§ Work required
Where in the data below does the word "checkbox" appear? Copy every line that has it.

§ Data excerpts
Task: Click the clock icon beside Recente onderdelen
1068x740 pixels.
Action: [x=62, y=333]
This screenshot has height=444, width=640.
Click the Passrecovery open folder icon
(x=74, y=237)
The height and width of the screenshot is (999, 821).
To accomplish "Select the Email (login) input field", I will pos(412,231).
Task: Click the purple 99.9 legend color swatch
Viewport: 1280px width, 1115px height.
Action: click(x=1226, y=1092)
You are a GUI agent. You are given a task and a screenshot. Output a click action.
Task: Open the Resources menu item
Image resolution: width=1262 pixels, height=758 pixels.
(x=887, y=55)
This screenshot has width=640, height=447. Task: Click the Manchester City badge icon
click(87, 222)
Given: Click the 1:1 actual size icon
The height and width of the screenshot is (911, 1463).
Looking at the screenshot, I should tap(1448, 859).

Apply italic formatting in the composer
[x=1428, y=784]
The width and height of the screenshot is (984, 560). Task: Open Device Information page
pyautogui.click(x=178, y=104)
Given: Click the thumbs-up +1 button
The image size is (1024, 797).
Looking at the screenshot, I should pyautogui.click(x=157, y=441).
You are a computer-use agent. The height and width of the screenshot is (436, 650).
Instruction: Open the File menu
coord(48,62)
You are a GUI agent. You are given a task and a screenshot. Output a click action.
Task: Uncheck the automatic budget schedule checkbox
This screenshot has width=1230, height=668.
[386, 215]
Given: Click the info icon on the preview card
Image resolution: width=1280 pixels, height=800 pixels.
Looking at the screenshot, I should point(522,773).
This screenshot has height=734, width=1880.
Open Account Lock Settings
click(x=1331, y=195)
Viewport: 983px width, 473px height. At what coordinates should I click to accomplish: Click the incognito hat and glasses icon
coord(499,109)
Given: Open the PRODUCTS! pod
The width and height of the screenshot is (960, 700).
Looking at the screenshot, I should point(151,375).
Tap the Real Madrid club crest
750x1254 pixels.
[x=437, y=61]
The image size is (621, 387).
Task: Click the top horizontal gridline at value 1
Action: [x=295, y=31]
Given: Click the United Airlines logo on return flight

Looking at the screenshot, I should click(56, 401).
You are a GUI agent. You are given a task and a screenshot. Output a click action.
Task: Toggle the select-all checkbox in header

§ Solution for this exercise
Task: Uncheck the automatic budget schedule checkbox
Task: Toggle the select-all checkbox in header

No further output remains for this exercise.